Given passage -
+===+
One of the reasons that they were behind the eight ball is that the defense and special teams failed to gift them with any short fields, a disturbing reality that continues a season-long trend. Lets take a look at Dallas' average field position in the eight games with no turnovers versus the five in which they have at least one:

No turnover games:
NYG I: 18.3
Atl: 25.9
NO: 20.4
NE: 18.3
NYG II: 25.5
Phi II: 24.1
Car: 25.9
GB: 19.58

In these eight games, Dallas has started a possession in enemy territory exactly twice, against Atlanta after the Falcons punted from their own 16, and versus Carolina, after Sean Lee's return of a blocked field goal. Their average starting field position in these games is the 19.7 yard line. How about in the other five contests?

Games with at least one turnover:
Phi I: 27.66
Sea: 27.5
TB: 27.2
Mia: 20.3
Wash: 32.6

The Cowboys average starting field position in these games was the 27.3, which gives them eight fewer yards per game to traverse to get to the opposing end zone. Given that the team averages 10.7 possessions per game, that's 81.3 fewer yards per game that they need to travel for a score in games in which the defense corrals at least one turnover.

In 2015, the Cowboys are 30th in the league in drives started in opponents' territory, with eight (behind only the Chargers and Lions). Compare this to 2014, when they were fifth overall, starting 27 drives on the good side of the 50-yard line. That's a lot of easy scores to give an offense - ironically, one much more capable of driving the length of the field - and the drop-off when its needed most is disheartening, to say the least.
+===+
Input data -
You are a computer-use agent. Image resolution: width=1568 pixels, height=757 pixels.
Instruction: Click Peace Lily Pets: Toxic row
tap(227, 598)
+===+
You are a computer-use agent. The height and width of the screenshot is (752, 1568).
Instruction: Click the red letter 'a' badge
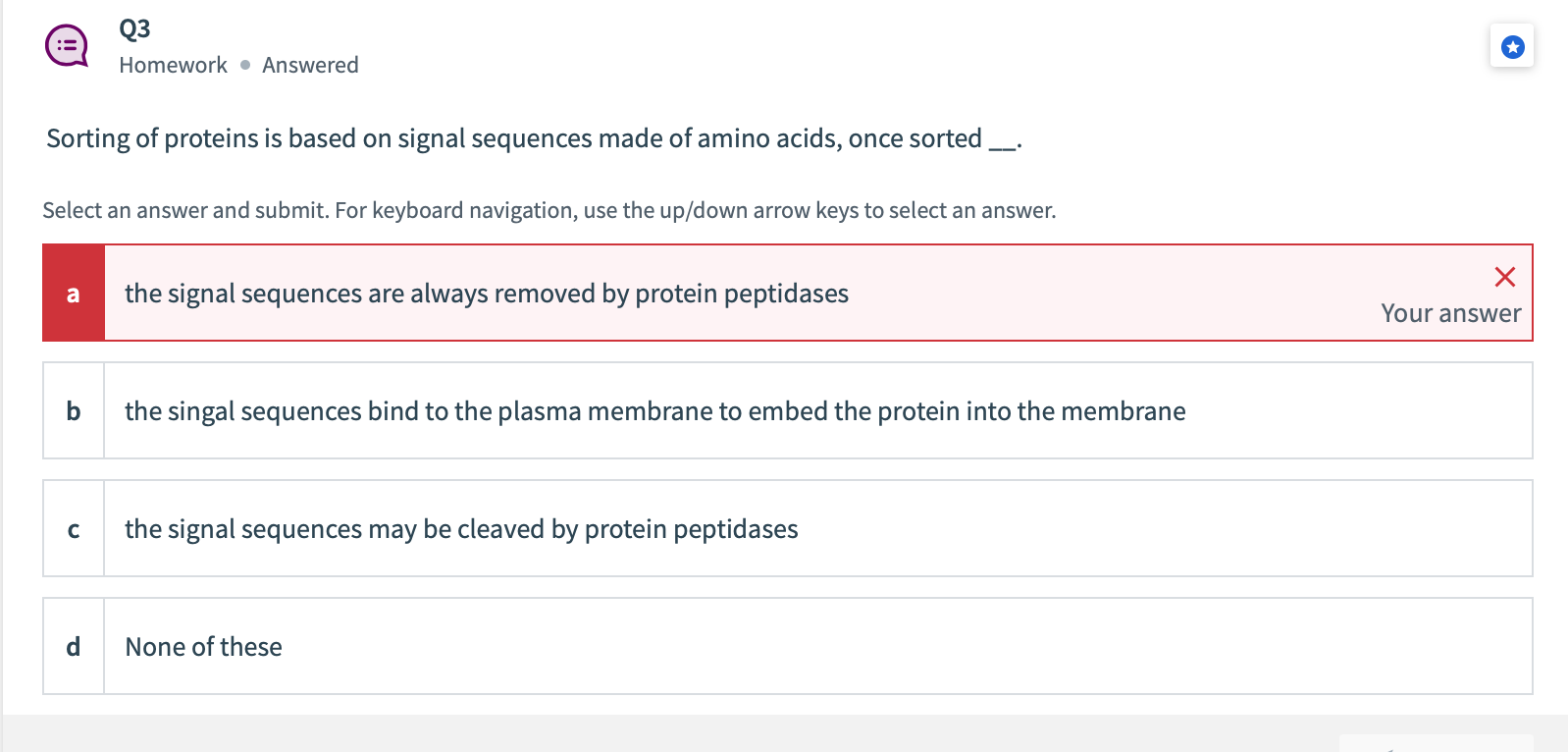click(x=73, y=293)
+===+
Activity - Transcribe everything in the passage on the Cowboys' starting field position from "In these eight" down to "other five contests?". Neither block of lines has any bearing here.

Exercise result -
In these eight games, Dallas has started a possession in enemy territory exactly twice, against Atlanta after the Falcons punted from their own 16, and versus Carolina, after Sean Lee's return of a blocked field goal. Their average starting field position in these games is the 19.7 yard line. How about in the other five contests?